Artificial Water Channels (AWCs) have been developed during the last decade with the hope to construct artificial analogues of Aquaporin (AQP) proteins. Their osmotic water permeability are in the range of natural transporters, making them suitable candidates that can potentially transport water at lower energy and operating cost. Compared to AQPs, AWCs would have several potential advantages, such as improved stability, simple and scalable fabrication and higher functional density when confined in 2D membrane arrays. The first knowledge gap between AWCs and AQPs is in the mimicry of the complete set of functionality, in terms of obtaining systems capable of simultaneous water permeation and salt rejection, while not forfeiting the advantage of simplicity. Despite incipient developments, major problems still remain unsolved, such as their up-scaling preparation procedures from laboratory studies to square meters needed for large industrial membrane applications. However, the flow of structural information from molecular level through nanoscale dimensions, towards highly ordered ultradense macroscopic arrays of AWCs is conceptually possible. Successfully transitioning from synthetic molecules to functional channels and materials could lead to a new generation of membranes for water purification. Moving AWCs into products in the commercial arena is now the main objective of research in this new-born field.

在过去的十年中已经开发了人工水通道（AWC），以期构建水通道蛋白（AQP）蛋白质的人工类似物。它们的渗透水渗透性在天然转运蛋白的范围内，使其成为可能以较低的能量和运营成本潜在地输送水的合适候选物。与AQP相比，AWC在局限在2D膜阵列中时将具有一些潜在的优势，例如，稳定性更高，制造简单且可扩展，功能密度更高。

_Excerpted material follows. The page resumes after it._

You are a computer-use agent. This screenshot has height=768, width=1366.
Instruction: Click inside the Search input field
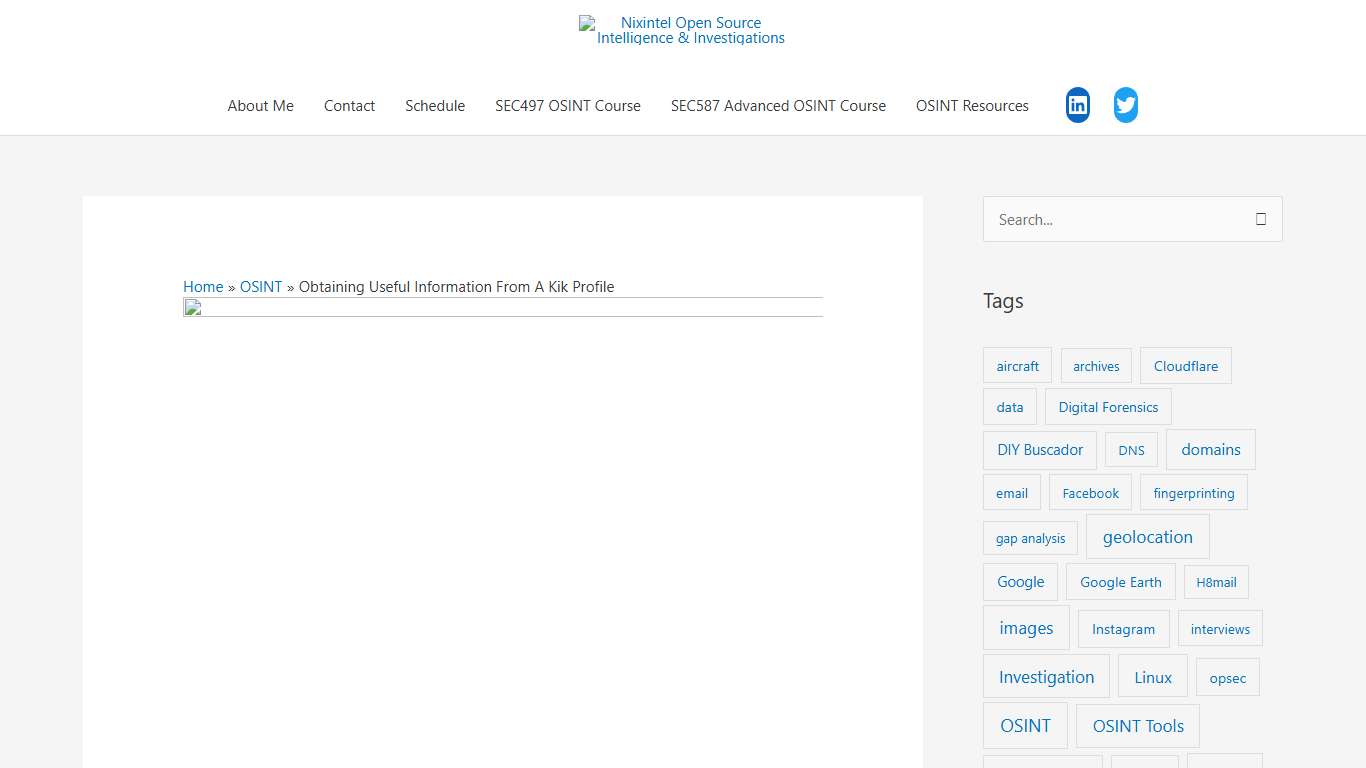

AWC和AQP之间的第一个知识鸿沟是模仿整套功能，即获得能够同时进行水渗透和脱盐的系统，同时又不丧失简单性的优势。尽管事态发展初期，但主要问题仍未解决，例如他们的放大制备程序，从实验室研究到大型工业膜应用所需的平方米。然而，从分子水平到纳米尺度的结构信息向AWC的高度有序超密集宏观阵列的流动在概念上是可能的。从合成分子到功能性通道和材料的成功过渡可能会导致新一代用于水净化的膜。现在，将AWC投放到商业领域的产品已经成为这个新兴领域的主要研究目标。从概念上讲，朝着高度有序的超密集AWC宏观阵列发展是可能的。从合成分子到功能性通道和材料的成功过渡可能会导致新一代用于水净化的膜。现在，将AWC投放到商业领域的产品已经成为这个新兴领域的主要研究目标。从概念上讲，朝着高度有序的超密集AWC宏观阵列方向发展是可能的。从合成分子到功能性通道和材料的成功过渡可能会导致新一代用于水净化的膜。现在，将AWC投放到商业领域的产品已经成为这个新兴领域的主要研究目标。